“Remove from a statue its polychromy, and it loses something of its beauty:
remove the light that makes it shine, and it loses all aesthetic value.”
De Bruyne 1946, 213, paraphrasing a sermon by St Bonaventure in honour of the saints.
During the last two centuries of the Middle Ages, between about 1330 and 1530, English sculptors exploited the alabaster deposits in the Midlands on a large scale to create funerary monuments with recumbents, altarpieces and small devotional reliefs (figs. 2, 3). These works were produced both for the English domestic market and for export to other European countries. During the Anglican Reformation from 1532 onwards, and later during the English Civil Wars (1642-1651), almost all the religious scenes from altarpieces and devotional images were destroyed in England. Despite these massive losses, more than 2,400 alabasters from the quarries in Derbyshire and Staffordshire still survive, mainly in various European countries, but also in American museum collections and as far away as Australia.1
Immediately recognisable, English alabasters show a remarkable formal and visual homogeneity, almost as if they were produced by the same workshop. The majority of the panels have similar dimensions (approximately 40/50 x 25/30 cm), highly standardised iconographic compositions and colour layout as well as a particular stylisation of the figures, characterised primarily by their elongated proportions.2
Because of the close historical links with England, a large quantity of these alabasters have been preserved in the south-west of France and in particular in and around Bordeaux. More than a hundred have been inventoried in the region.3 Initially, their number was certainly much higher, as illustrated by the fourteenth-century Passion altarpiece, now in the Victoria and Albert Museum in London,4 the Weighing of the Souls panel now in the Louvre,5 and the Compans Altarpiece, recently sold by Sotheby’s – all originating from Bordeaux or its region.6
- In his book published in 2003, Francis Cheetham could list more than 2,400 panels. According to Zuleika Murat, there are even more than 3,000 known panels. See eadem 2019, 8, note 38.
- Careful examination of the panels sometimes makes it possible to reconstruct part of the ‘oeuvre’ of a particular sculptor, such as the ‘Master of the Lydiate Altarpiece’ (De Beer 2018, 196 sq.). However, the general impression of stylistic homogeneity clearly prevails, as is demonstrated by the difficulty of dating the so-called Nottingham alabasters.
- The inventory and study of the alabasters was carried out by Le Noan-Vizioz 1957. The corpus was extended to the south-west of France in Gorguet’s master’s thesis written in 1984.

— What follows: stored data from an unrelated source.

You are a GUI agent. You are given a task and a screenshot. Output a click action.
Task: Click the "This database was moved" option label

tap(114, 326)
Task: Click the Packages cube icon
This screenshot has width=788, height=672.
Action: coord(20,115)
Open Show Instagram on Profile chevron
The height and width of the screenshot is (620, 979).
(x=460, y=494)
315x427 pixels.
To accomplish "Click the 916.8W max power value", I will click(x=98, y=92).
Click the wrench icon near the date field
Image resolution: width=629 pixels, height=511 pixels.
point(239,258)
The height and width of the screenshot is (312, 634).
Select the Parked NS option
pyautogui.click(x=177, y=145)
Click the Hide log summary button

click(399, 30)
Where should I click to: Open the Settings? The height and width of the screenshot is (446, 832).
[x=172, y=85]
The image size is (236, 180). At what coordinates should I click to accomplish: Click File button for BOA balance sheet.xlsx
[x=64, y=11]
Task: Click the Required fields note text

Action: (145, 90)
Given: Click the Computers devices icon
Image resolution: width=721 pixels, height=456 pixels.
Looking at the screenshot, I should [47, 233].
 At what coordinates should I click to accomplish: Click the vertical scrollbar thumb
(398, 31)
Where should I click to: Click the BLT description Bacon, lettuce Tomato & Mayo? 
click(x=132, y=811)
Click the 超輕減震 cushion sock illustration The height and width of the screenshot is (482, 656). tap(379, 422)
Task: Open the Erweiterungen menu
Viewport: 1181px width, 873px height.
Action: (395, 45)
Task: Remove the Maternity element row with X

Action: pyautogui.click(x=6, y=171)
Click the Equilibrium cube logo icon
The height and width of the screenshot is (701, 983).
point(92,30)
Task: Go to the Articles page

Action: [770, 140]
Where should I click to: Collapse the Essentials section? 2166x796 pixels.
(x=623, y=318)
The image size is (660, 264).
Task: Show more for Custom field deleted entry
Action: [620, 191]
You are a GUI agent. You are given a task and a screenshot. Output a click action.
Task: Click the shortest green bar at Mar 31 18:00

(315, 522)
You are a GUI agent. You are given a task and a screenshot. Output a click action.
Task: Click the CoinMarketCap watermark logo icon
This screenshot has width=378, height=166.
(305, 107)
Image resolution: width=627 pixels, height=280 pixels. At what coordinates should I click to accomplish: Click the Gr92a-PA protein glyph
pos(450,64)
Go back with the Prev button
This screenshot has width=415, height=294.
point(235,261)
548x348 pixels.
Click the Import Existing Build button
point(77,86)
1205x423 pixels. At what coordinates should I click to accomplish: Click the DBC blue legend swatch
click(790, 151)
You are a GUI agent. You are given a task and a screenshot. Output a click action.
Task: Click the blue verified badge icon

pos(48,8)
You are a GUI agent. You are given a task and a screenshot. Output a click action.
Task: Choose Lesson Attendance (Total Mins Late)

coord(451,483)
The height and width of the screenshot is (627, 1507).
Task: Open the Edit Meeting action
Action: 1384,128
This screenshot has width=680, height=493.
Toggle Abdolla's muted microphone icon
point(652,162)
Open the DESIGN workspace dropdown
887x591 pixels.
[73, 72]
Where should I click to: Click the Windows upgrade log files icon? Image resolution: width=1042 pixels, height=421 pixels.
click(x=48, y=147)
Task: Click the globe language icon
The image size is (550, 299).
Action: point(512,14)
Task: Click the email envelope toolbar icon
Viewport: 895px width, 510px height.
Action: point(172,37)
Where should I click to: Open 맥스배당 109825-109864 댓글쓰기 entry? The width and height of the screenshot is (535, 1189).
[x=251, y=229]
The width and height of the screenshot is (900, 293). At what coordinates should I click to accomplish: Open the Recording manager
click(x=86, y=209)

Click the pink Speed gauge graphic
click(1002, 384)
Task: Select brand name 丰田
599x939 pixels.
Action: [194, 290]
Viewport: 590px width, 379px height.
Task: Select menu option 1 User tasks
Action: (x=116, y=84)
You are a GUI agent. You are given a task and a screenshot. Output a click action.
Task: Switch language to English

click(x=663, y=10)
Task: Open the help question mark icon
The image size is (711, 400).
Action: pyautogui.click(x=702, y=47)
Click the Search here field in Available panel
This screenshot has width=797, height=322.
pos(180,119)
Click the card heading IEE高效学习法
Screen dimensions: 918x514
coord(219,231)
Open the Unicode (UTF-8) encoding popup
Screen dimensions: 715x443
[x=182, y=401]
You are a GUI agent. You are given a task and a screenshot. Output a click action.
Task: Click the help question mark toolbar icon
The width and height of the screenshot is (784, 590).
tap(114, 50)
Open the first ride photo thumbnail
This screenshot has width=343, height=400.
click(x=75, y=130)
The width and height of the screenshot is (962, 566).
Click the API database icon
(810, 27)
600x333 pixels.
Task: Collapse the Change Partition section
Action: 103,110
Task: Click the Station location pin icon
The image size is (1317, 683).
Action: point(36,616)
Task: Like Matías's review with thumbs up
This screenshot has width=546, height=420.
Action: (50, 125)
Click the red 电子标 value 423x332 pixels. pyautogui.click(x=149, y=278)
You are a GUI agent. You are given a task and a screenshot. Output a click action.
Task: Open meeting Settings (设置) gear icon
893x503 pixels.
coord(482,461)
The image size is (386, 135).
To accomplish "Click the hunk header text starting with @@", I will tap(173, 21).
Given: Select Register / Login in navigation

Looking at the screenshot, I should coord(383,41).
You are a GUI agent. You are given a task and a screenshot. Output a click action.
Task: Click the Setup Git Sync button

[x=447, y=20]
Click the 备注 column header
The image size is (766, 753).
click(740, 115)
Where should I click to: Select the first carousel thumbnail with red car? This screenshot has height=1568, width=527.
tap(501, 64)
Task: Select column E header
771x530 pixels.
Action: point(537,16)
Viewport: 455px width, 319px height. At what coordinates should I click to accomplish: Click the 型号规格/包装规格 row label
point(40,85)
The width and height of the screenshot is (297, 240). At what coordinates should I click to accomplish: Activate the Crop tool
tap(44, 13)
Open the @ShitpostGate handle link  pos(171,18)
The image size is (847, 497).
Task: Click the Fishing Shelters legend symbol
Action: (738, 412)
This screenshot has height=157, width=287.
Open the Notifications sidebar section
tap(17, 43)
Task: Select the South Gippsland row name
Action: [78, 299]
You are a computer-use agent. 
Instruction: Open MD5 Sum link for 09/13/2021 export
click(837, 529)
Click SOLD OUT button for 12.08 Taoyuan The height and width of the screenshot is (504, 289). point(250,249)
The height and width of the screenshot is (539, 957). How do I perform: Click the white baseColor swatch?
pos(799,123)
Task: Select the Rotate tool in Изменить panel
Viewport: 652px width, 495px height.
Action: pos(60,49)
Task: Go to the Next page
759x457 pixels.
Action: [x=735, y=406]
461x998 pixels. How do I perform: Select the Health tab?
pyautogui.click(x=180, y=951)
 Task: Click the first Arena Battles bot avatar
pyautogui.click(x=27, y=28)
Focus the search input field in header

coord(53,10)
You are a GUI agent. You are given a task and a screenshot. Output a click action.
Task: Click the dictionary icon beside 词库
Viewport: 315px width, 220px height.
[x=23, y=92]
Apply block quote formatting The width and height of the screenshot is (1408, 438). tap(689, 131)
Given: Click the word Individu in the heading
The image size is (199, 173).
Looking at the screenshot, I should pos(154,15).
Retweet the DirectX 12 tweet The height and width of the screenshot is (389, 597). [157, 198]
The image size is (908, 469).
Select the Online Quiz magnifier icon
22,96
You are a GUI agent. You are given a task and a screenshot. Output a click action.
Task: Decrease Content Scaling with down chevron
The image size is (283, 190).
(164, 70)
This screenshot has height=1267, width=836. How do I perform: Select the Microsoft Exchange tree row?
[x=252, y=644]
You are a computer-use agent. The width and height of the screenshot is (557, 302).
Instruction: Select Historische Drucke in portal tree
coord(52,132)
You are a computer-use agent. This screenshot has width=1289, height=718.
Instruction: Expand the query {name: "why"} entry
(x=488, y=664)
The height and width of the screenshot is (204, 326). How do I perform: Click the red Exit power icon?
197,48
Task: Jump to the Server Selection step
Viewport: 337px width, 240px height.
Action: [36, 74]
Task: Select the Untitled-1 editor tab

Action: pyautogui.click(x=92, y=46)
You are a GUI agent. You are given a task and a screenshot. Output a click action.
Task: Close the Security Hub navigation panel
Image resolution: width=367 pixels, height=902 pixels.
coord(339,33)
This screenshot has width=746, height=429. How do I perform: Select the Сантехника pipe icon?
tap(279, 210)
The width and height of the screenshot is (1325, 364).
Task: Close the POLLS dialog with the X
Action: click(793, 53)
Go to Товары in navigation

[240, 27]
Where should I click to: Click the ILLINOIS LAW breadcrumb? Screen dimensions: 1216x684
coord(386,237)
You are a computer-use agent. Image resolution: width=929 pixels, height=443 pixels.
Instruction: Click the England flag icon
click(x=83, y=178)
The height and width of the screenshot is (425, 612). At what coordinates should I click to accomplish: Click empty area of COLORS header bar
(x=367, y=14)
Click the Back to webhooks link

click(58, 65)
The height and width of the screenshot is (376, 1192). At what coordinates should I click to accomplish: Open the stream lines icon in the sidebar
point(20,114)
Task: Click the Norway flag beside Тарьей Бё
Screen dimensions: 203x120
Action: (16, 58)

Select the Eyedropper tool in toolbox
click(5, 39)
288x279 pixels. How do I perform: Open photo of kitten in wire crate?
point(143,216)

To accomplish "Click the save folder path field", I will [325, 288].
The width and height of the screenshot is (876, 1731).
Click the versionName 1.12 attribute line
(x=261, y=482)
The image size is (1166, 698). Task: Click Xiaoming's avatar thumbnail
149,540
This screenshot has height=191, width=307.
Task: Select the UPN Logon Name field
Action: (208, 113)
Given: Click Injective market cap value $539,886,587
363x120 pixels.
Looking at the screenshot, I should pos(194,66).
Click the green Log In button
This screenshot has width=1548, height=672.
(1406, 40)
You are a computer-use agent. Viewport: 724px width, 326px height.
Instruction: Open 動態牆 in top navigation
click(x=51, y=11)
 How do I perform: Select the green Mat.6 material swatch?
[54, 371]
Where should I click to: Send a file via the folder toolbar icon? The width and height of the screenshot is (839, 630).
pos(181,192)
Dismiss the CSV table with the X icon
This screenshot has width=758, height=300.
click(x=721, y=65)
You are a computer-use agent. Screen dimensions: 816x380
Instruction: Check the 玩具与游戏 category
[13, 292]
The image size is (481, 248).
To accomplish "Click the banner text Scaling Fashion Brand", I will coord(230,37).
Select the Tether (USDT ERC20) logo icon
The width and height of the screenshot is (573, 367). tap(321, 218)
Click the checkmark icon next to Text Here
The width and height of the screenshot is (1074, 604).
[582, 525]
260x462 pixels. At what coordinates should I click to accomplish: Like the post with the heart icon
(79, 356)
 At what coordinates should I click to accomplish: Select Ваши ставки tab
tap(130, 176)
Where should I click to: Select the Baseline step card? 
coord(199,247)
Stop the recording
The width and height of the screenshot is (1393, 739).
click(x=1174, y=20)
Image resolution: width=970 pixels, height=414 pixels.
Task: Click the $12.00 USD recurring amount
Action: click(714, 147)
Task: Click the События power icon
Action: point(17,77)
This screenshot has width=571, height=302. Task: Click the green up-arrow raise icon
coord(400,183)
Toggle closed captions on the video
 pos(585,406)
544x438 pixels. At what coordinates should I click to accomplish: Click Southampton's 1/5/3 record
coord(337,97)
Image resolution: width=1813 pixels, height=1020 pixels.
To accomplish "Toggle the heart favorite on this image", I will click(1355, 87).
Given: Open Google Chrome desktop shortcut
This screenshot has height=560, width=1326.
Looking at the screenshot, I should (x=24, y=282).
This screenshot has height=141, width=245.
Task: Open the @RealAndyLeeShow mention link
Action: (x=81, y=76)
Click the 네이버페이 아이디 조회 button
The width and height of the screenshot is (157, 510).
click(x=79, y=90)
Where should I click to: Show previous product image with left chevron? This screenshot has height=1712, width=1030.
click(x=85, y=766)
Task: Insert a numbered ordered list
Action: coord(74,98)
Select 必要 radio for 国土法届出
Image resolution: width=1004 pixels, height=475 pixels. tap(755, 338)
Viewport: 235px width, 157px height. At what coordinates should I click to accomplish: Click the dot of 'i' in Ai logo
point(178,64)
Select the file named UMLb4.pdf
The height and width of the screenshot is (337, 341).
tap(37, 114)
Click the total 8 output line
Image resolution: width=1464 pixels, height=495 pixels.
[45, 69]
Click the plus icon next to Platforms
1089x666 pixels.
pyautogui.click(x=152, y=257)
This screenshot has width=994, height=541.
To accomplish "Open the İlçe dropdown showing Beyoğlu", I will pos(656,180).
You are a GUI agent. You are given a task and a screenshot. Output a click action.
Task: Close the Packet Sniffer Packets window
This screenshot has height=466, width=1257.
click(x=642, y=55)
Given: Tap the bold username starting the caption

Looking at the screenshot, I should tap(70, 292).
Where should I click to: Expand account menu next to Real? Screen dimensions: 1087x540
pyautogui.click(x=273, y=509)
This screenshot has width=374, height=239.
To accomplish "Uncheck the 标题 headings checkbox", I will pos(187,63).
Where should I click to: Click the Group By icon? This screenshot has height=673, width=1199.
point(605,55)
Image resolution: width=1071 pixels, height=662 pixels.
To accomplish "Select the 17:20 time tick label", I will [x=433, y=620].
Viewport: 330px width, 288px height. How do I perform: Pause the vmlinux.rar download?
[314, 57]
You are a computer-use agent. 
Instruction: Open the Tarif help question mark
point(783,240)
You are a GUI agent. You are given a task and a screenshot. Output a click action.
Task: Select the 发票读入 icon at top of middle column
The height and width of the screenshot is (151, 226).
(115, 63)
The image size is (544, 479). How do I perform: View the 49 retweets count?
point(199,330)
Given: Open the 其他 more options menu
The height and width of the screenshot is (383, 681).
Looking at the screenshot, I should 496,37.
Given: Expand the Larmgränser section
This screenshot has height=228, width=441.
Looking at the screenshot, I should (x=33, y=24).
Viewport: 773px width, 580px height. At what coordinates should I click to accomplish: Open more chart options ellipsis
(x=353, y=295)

- Inv. no. A.48 – 52-1946. For the (probable) Bordeaux origin of the altarpiece, see first Hildburgh 1925, 307.
- Inv. no. RF 1959 ; the first known owner of the panel, François-Vatar Jouannet, was librarian of the city of Bordeaux (Bresc-Bautier 2006, 59).
- The altarpiece was sold in 2016; see https://www.sothebys.com/en/auctions/ecatalogue/2016/treasures-l16303/lot.2.html (last accessed on 11 February 2022). According to the information provided by the auction house ibid., “it is most probable that the original home of the Compans Retable was in a church in the area around Bordeaux, given that it was here that Mgr Alexandre Compans acquired it circa 1905.”